### AIM OF THE EXERCISE
Output the full set of records exactly.

═══ MATERIAL FOR THIS TASK

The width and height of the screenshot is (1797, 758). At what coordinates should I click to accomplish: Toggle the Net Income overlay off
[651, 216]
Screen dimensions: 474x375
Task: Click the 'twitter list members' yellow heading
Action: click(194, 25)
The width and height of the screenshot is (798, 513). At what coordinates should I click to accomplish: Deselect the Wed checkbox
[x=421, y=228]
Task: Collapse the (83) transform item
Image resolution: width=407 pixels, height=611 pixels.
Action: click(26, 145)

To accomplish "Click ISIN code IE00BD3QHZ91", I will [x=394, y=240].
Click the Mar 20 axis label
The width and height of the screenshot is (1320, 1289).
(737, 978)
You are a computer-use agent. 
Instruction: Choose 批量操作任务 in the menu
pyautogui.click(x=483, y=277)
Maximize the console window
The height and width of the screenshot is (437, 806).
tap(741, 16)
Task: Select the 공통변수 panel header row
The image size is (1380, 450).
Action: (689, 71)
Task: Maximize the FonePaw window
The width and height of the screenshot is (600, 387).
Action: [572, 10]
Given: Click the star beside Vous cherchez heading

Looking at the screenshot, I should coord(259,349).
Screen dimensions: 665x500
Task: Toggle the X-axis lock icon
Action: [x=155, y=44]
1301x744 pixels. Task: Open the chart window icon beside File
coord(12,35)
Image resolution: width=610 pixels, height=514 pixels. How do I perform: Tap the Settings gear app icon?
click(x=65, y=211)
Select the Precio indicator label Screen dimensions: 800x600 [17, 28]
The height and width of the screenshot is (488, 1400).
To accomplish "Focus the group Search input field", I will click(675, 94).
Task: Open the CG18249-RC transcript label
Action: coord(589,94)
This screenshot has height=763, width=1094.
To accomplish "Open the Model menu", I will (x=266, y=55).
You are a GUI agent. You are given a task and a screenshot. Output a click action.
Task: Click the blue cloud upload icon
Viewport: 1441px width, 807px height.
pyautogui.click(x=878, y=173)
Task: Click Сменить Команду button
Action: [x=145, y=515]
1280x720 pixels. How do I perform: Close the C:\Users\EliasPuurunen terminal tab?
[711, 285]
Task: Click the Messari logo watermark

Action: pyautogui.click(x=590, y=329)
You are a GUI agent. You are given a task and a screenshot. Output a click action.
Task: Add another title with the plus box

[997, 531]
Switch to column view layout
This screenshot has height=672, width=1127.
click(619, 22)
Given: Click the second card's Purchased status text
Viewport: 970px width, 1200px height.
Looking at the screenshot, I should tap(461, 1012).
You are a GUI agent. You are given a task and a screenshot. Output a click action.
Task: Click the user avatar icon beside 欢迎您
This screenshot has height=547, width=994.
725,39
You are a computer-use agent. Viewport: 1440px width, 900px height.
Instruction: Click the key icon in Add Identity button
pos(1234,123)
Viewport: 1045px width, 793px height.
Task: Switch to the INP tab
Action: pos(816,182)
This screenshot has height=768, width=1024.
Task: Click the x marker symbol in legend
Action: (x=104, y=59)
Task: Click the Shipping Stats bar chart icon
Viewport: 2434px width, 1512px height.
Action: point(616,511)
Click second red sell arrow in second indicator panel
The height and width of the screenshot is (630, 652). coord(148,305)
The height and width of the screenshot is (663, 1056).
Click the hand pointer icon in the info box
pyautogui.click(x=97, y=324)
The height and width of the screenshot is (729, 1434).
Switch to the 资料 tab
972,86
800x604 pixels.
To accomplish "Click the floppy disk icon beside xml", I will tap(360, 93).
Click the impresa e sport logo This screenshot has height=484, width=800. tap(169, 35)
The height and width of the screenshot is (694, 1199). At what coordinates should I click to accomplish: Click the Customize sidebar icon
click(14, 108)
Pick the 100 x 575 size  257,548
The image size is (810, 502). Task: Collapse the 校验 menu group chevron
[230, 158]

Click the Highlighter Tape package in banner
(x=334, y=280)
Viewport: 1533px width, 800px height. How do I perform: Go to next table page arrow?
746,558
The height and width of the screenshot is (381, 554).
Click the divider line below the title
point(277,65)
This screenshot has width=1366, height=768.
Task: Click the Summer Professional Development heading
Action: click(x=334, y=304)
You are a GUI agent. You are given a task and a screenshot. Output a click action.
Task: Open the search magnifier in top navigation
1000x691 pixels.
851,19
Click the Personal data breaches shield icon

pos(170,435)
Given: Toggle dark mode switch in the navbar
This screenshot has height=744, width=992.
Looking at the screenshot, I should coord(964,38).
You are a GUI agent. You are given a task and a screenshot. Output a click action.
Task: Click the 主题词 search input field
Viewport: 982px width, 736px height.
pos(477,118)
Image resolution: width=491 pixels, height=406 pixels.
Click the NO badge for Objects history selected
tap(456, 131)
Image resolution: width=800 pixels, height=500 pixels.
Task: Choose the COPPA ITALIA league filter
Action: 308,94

══════

### RESPONSE AREA
The width and height of the screenshot is (1797, 758). At what coordinates should I click to accomplish: Toggle the Net Income overlay off
[651, 216]
Screen dimensions: 474x375
Task: Click the 'twitter list members' yellow heading
Action: click(194, 25)
The width and height of the screenshot is (798, 513). At what coordinates should I click to accomplish: Deselect the Wed checkbox
[x=421, y=228]
Task: Collapse the (83) transform item
Image resolution: width=407 pixels, height=611 pixels.
Action: click(26, 145)

To accomplish "Click ISIN code IE00BD3QHZ91", I will [x=394, y=240].
Click the Mar 20 axis label
The width and height of the screenshot is (1320, 1289).
(737, 978)
You are a computer-use agent. 
Instruction: Choose 批量操作任务 in the menu
pyautogui.click(x=483, y=277)
Maximize the console window
The height and width of the screenshot is (437, 806).
tap(741, 16)
Task: Select the 공통변수 panel header row
The image size is (1380, 450).
Action: (689, 71)
Task: Maximize the FonePaw window
The width and height of the screenshot is (600, 387).
Action: [572, 10]
Given: Click the star beside Vous cherchez heading

Looking at the screenshot, I should coord(259,349).
Screen dimensions: 665x500
Task: Toggle the X-axis lock icon
Action: [x=155, y=44]
1301x744 pixels. Task: Open the chart window icon beside File
coord(12,35)
Image resolution: width=610 pixels, height=514 pixels. How do I perform: Tap the Settings gear app icon?
click(x=65, y=211)
Select the Precio indicator label Screen dimensions: 800x600 [17, 28]
The height and width of the screenshot is (488, 1400).
To accomplish "Focus the group Search input field", I will click(675, 94).
Task: Open the CG18249-RC transcript label
Action: coord(589,94)
This screenshot has height=763, width=1094.
To accomplish "Open the Model menu", I will (x=266, y=55).
You are a GUI agent. You are given a task and a screenshot. Output a click action.
Task: Click the blue cloud upload icon
Viewport: 1441px width, 807px height.
pyautogui.click(x=878, y=173)
Task: Click Сменить Команду button
Action: [x=145, y=515]
1280x720 pixels. How do I perform: Close the C:\Users\EliasPuurunen terminal tab?
[711, 285]
Task: Click the Messari logo watermark

Action: pyautogui.click(x=590, y=329)
You are a GUI agent. You are given a task and a screenshot. Output a click action.
Task: Add another title with the plus box

[997, 531]
Switch to column view layout
This screenshot has height=672, width=1127.
click(619, 22)
Given: Click the second card's Purchased status text
Viewport: 970px width, 1200px height.
Looking at the screenshot, I should tap(461, 1012).
You are a GUI agent. You are given a task and a screenshot. Output a click action.
Task: Click the user avatar icon beside 欢迎您
This screenshot has height=547, width=994.
725,39
You are a computer-use agent. Viewport: 1440px width, 900px height.
Instruction: Click the key icon in Add Identity button
pos(1234,123)
Viewport: 1045px width, 793px height.
Task: Switch to the INP tab
Action: pos(816,182)
This screenshot has height=768, width=1024.
Task: Click the x marker symbol in legend
Action: (x=104, y=59)
Task: Click the Shipping Stats bar chart icon
Viewport: 2434px width, 1512px height.
Action: point(616,511)
Click second red sell arrow in second indicator panel
The height and width of the screenshot is (630, 652). coord(148,305)
The height and width of the screenshot is (663, 1056).
Click the hand pointer icon in the info box
pyautogui.click(x=97, y=324)
The height and width of the screenshot is (729, 1434).
Switch to the 资料 tab
972,86
800x604 pixels.
To accomplish "Click the floppy disk icon beside xml", I will tap(360, 93).
Click the impresa e sport logo This screenshot has height=484, width=800. tap(169, 35)
The height and width of the screenshot is (694, 1199). At what coordinates should I click to accomplish: Click the Customize sidebar icon
click(14, 108)
Pick the 100 x 575 size  257,548
The image size is (810, 502). Task: Collapse the 校验 menu group chevron
[230, 158]

Click the Highlighter Tape package in banner
(x=334, y=280)
Viewport: 1533px width, 800px height. How do I perform: Go to next table page arrow?
746,558
The height and width of the screenshot is (381, 554).
Click the divider line below the title
point(277,65)
This screenshot has width=1366, height=768.
Task: Click the Summer Professional Development heading
Action: click(x=334, y=304)
You are a GUI agent. You are given a task and a screenshot. Output a click action.
Task: Open the search magnifier in top navigation
1000x691 pixels.
851,19
Click the Personal data breaches shield icon

pos(170,435)
Given: Toggle dark mode switch in the navbar
This screenshot has height=744, width=992.
Looking at the screenshot, I should coord(964,38).
You are a GUI agent. You are given a task and a screenshot. Output a click action.
Task: Click the 主题词 search input field
Viewport: 982px width, 736px height.
pos(477,118)
Image resolution: width=491 pixels, height=406 pixels.
Click the NO badge for Objects history selected
tap(456, 131)
Image resolution: width=800 pixels, height=500 pixels.
Task: Choose the COPPA ITALIA league filter
Action: 308,94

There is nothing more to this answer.